_DATA EXCERPTS_.
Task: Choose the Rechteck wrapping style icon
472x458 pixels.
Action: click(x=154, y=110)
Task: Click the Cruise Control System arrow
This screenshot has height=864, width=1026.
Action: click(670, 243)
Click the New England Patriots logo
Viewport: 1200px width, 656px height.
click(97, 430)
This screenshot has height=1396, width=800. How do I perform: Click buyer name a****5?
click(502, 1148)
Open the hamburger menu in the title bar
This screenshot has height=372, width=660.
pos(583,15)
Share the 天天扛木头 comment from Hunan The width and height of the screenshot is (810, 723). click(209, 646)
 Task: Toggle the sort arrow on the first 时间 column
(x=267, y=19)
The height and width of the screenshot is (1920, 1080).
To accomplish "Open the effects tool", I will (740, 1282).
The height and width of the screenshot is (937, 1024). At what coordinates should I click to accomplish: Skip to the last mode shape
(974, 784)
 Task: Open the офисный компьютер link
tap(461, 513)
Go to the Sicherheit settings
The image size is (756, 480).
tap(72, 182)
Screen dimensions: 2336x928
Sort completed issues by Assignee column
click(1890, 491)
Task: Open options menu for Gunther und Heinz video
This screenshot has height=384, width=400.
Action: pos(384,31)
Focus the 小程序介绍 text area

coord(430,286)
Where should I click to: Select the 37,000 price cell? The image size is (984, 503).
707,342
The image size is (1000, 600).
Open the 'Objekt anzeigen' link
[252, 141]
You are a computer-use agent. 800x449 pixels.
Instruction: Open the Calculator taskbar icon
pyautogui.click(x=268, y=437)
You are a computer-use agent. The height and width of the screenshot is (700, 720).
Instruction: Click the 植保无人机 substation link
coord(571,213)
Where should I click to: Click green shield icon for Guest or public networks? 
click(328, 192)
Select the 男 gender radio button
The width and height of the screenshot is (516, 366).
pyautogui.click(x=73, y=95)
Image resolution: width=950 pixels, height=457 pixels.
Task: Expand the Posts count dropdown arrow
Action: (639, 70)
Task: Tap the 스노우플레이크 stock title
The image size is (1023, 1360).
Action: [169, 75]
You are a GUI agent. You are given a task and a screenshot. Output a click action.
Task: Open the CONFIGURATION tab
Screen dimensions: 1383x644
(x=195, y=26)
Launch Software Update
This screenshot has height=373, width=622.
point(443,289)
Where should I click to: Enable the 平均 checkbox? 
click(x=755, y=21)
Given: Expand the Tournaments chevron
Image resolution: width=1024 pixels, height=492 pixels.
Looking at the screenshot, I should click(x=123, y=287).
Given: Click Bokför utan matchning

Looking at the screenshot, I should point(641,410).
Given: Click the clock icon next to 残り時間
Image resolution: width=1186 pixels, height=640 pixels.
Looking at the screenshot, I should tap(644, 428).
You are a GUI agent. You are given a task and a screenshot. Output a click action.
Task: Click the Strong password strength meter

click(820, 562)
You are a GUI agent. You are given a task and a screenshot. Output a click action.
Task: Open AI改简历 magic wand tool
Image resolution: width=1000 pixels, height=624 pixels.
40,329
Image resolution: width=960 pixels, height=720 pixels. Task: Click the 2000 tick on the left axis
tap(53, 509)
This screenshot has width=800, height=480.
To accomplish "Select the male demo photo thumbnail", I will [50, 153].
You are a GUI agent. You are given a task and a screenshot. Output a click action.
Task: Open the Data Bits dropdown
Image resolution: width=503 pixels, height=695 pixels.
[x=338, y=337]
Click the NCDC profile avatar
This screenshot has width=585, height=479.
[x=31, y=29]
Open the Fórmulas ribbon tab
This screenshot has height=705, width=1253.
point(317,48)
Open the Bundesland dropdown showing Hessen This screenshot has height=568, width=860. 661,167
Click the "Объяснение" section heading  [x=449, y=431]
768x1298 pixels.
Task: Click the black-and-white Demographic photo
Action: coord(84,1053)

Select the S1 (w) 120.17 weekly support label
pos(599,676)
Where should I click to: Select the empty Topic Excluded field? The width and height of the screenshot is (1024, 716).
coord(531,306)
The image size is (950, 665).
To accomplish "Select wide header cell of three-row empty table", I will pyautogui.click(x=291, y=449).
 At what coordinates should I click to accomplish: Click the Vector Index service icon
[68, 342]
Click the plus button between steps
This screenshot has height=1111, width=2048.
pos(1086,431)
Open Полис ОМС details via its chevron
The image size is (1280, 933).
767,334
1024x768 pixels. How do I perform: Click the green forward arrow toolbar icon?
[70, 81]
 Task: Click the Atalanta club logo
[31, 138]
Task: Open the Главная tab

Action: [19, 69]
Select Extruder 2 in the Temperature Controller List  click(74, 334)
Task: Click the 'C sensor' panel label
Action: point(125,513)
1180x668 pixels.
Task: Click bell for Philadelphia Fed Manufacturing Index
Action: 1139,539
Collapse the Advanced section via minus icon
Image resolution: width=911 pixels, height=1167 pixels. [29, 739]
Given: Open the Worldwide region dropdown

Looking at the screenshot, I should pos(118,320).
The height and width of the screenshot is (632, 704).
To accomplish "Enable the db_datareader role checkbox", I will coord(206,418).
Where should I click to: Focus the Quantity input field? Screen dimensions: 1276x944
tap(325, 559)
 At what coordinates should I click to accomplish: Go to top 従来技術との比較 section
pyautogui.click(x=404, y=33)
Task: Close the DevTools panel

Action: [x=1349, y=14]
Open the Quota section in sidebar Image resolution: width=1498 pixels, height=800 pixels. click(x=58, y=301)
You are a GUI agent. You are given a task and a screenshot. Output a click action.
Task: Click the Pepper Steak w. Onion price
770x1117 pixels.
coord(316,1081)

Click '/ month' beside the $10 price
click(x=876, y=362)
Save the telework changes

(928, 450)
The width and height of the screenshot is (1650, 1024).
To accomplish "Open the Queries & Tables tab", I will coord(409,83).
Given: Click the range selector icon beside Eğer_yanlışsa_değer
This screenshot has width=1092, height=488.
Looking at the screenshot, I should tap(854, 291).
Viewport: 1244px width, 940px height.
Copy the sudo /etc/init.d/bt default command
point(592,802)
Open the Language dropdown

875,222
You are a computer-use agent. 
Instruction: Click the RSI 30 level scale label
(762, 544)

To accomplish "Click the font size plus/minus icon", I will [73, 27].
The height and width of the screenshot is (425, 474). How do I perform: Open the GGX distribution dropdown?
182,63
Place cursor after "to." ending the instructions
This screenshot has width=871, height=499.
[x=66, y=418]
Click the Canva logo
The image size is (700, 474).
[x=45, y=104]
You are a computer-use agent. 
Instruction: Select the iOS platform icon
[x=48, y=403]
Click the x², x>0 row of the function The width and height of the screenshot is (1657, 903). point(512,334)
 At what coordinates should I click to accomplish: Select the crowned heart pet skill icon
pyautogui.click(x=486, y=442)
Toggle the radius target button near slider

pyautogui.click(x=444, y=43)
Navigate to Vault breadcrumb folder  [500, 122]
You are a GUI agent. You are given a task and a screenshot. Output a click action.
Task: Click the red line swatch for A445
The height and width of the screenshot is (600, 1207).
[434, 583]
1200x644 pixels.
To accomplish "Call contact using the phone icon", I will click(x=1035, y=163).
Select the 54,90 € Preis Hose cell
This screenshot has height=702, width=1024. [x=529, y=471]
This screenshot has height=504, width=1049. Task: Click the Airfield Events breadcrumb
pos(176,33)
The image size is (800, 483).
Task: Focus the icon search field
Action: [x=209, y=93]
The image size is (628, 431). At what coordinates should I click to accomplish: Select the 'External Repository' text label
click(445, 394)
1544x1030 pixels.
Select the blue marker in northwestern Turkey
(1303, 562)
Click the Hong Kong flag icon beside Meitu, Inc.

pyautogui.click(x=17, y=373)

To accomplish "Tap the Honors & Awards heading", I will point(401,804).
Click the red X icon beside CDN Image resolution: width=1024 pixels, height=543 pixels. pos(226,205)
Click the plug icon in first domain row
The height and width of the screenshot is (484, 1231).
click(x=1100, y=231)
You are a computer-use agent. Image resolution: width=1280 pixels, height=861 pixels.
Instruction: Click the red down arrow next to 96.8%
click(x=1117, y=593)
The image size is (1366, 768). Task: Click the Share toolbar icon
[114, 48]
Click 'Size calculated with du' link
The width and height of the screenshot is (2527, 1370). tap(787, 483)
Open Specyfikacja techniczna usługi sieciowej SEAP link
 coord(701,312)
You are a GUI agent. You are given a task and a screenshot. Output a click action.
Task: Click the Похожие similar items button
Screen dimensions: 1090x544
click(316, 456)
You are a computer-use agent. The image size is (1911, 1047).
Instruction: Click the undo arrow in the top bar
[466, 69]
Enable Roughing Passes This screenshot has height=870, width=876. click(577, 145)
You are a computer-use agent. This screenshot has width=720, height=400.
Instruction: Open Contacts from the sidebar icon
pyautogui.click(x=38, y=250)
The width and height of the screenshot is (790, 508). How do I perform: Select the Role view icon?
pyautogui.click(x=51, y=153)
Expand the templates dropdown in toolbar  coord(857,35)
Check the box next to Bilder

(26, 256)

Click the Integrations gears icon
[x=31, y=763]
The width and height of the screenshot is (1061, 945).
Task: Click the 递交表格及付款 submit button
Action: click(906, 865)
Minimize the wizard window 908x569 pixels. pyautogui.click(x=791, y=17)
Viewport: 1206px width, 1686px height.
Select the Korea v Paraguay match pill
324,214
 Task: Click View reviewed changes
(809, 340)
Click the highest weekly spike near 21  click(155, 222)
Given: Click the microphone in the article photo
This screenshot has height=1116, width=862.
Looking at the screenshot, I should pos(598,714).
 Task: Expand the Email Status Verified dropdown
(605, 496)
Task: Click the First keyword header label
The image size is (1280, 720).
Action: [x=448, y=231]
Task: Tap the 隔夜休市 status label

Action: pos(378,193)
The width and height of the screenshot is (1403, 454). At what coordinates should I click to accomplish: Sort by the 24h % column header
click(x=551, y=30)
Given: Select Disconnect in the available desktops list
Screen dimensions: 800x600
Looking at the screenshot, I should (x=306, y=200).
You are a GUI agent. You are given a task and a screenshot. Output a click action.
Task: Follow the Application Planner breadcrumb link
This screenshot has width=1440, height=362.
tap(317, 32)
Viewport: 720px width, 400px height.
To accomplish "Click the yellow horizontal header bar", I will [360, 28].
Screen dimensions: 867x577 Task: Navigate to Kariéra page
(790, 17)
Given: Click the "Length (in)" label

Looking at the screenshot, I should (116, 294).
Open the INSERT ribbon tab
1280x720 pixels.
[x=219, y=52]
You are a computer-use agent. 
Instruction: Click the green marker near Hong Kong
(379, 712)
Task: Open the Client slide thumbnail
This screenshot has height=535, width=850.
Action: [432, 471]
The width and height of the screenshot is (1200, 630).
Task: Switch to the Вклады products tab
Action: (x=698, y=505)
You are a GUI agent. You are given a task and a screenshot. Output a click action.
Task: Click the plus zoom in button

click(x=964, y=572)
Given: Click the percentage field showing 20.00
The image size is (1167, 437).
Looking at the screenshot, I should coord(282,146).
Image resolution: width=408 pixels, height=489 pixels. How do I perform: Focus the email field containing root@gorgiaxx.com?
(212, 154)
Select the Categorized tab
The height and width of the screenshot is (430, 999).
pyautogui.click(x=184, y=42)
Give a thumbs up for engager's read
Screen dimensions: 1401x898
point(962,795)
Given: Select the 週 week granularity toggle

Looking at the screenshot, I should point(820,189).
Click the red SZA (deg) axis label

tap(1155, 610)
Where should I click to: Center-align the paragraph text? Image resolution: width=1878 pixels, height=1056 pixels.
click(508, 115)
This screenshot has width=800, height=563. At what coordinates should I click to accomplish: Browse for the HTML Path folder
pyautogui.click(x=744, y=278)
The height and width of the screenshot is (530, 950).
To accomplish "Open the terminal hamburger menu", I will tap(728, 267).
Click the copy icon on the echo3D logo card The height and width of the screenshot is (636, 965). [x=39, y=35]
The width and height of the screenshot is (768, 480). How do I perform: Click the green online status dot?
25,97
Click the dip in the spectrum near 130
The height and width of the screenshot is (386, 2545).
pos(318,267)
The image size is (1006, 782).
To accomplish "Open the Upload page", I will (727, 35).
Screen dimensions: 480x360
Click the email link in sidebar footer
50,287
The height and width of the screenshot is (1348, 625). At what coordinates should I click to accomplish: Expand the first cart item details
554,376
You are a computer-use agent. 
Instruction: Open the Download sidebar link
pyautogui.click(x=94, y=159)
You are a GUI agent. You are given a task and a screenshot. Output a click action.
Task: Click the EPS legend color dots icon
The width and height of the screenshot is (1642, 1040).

_TASK TO COMPLETE_.
Which lines above carry the string "title"? Copy those lines.

_RESPONSE TO THE EXERCISE_.
Open the hamburger menu in the title bar
Task: Tap the 스노우플레이크 stock title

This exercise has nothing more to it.